• _Passage_
────────────────────

To explore the micro/nanostructure and composition of Ag2Se-rGO film, high magnification SEM (Supplementary Fig. 12) and transmission electron microscopy (TEM) (Supplementary Fig. 13) were used for detailed characterization. There are no obvious pores in the Ag2Se-rGO films. Furthermore, a typical cross-sectional TEM image reveals that amorphous material is surrounded by crystalline regions of Ag2Se (Fig. 2g). Energy-dispersive spectroscopy (EDS) elemental mapping confirmed the crystalline regions as Ag2Se and the amorphous regions as rGO. Importantly, the Ag2Se grains showed excellent integration with the rGO, ensuring a well-connected structure conducive to enhanced thermoelectric performance. High-resolution TEM (HRTEM) images focused on Ag2Se grains adjacent to rGO (Fig. 2h and Supplementary Fig. 13), particularly in three regions highlighted by yellow, red, and blue squares in Fig. 2h and Supplementary Fig. 13b. These regions displayed clear lattice fringes, indicating excellent crystallinity. Interestingly, all three regions had nearly identical lattice spacings of ~0.38 nm, consistent with the (002) plane of Ag2Se. This uniformity suggests that the regions either belong to a single large grain or represent coherent grain boundaries, which are highly advantageous for charge transport by minimizing electron scattering. The corresponding selected area electron diffraction (SAED) patterns and fast Fourier transform images for the three regions (Fig. 2h and Supplementary Figs. 13e and 13f) revealed identical patterns, confirming their alignment along the Ag2Se \(\left[210\right]\) zone axis. Such structural coherence further underscores the high crystallinity and order within the composite material. Additionally, the rGO layer within the composite was found to have a thickness of approximately ~29 nm (Fig. 2i). The thinness of the rGO is attributed to its low concentration in the matrix and the improved dispersion facilitated by hydrogen bonding between ethylene glycol and the oxygen-containing functional groups on rGO. This optimized dispersion ensures that the rGO is uniformly distributed, further supporting its effectiveness in enhancing the thermoelectric properties of the composite64.
To evaluate the crystallinity of Se nanowires and Ag2Se films synthesized at different temperatures, X-ray diffraction (XRD) patterns were analyzed (Supplementary Figs. 14 and 15). The Se nanowires exhibited excellent crystallinity, with all diffraction peaks corresponding to Se (JCPDS #06-0362). For the Ag2Se films, all peaks corresponded to Ag2Se (JCPDS #24-1041), confirming the successful synthesis of the material. Interestingly, as the synthesis temperature increased from 60 °C to 100 °C, the diffraction peaks shifted from (112) and (121) to (013), indicating that optimizing the synthesis temperature is essential for achieving desired orientation of Ag2Se crystals. After incorporating rGO into the films, a strong (013) orientation was observed, which is beneficial for achieving high μ (Supplementary Fig. 16a)24, aligning with the results from electron backscattered diffraction (EBSD) (Fig. 2f)25. Furthermore, density-functional theory (DFT) calculations indicate that the (013) orientation sets the ground for high mobility and good electronic transport. Since characteristic peaks of rGO are difficult to observe in XRD, Raman spectroscopy was employed to analyze the Ag2Se-rGO composite films (Supplementary Fig. 16b). Two prominent peaks were observed at approximately 1344 and 1583 cm−1, corresponding to the D-band and G-band of rGO65, confirming the successful incorporation of rGO into the Ag2Se matrix.

────────────────────

• _Collected material_
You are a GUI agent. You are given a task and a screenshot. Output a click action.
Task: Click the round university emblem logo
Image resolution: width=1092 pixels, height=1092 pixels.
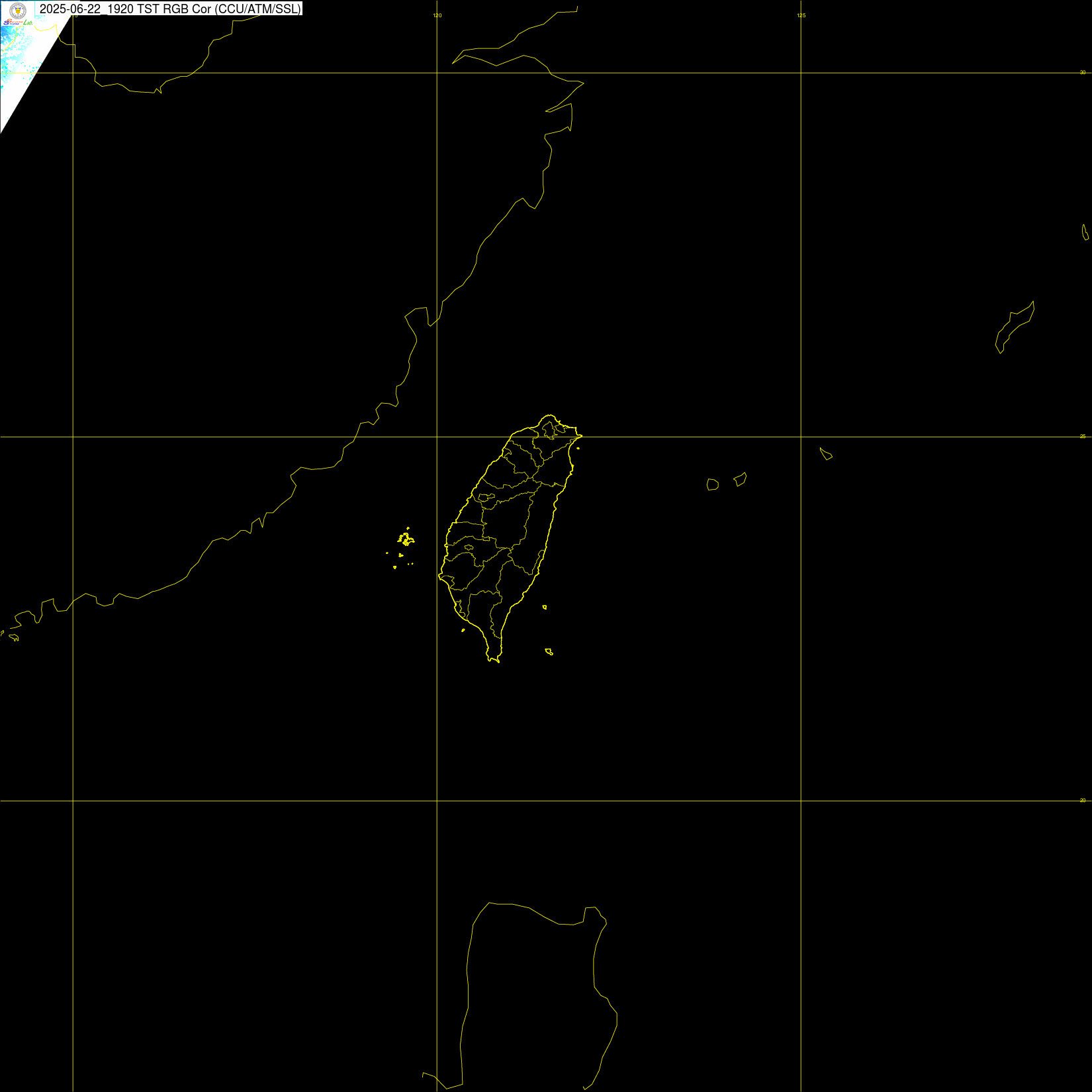pos(18,10)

────────────────────

• _Problems to work on_
A) In the passage on Ag2Se-rGO films, what thickness was found for the rGO layer within the composite?
B) Continue the passage on Ag2Se-rGO films from the point where it stops.

• _Results of the tasks_
A) Approximately 29 nm.

B)
Further composition and bonding analysis were conducted using X-ray photoelectron spectroscopy (XPS) (Supplementary Figs. 16c–f and Supplementary Figs. 17, 18, and 19). For GO, the C 1s peak was deconvoluted into three components located at 284.78, 286.78, and 288.48 eV, corresponding to C-C, C-O, and O-C=O bonds, respectively (Supplementary Fig. 16d)66. In the Ag2Se-rGO composite films, the C 1s spectrum was reduced to two peaks: one at 284.78 eV (C-C) and the other at 286.78 eV (C-O), with the intensity of the C-O peak significantly diminished. This confirms that graphene oxide (GO) was successfully reduced to rGO.
The XPS spectra of Ag2Se + 0.02 wt% rGO were similar to those of pristine Ag2Se, with peaks corresponding to Ag 3 d3/2, Ag 3 d5/2, Se 3d3/2, and Se 3d5/2, respectively (Supplementary Fig. 16c). However, the binding energies of Ag 3d and Se 3d in Ag2Se-rGO composites showed upward shift compared to pure Ag2Se (Supplementary Fig. 16e, f), indicating stronger bonding interactions within the composite67. These binding energy shifts were also observed in samples with different rGO concentrations (x = 0.01, 0.03, and 0.04 wt%) (Supplementary Figs. 17, 18, and 19). The stronger interfacial interactions between Ag2Se nanowires and rGO, driven by the high surface energy of rGO, enhance the bonding between the nanowires. This facilitates the formation of more stable large grains during the hot-pressing process, ultimately contributing to the enhanced performance of the composite films63,68.
Thermoelectric properties of Ag2Se-based films
The thermoelectric performance of Ag2Se films prepared at different synthesis temperatures is presented in Supplementary Fig. 20. All films exhibit negative S, confirming their n-type conductivity. Notably, while the S shows minimal variation across the samples, the σ increases initially and then decreases as the synthesis temperature rises. The Ag2Se film synthesized at 90 °C demonstrates the highest σ, reaching approximately 1342 S cm−1 at ~300 K. As a result, this film achieves a significantly higher S2σ compared to previously reported Ag2Se-based thermoelectric materials (Supplementary Table 2).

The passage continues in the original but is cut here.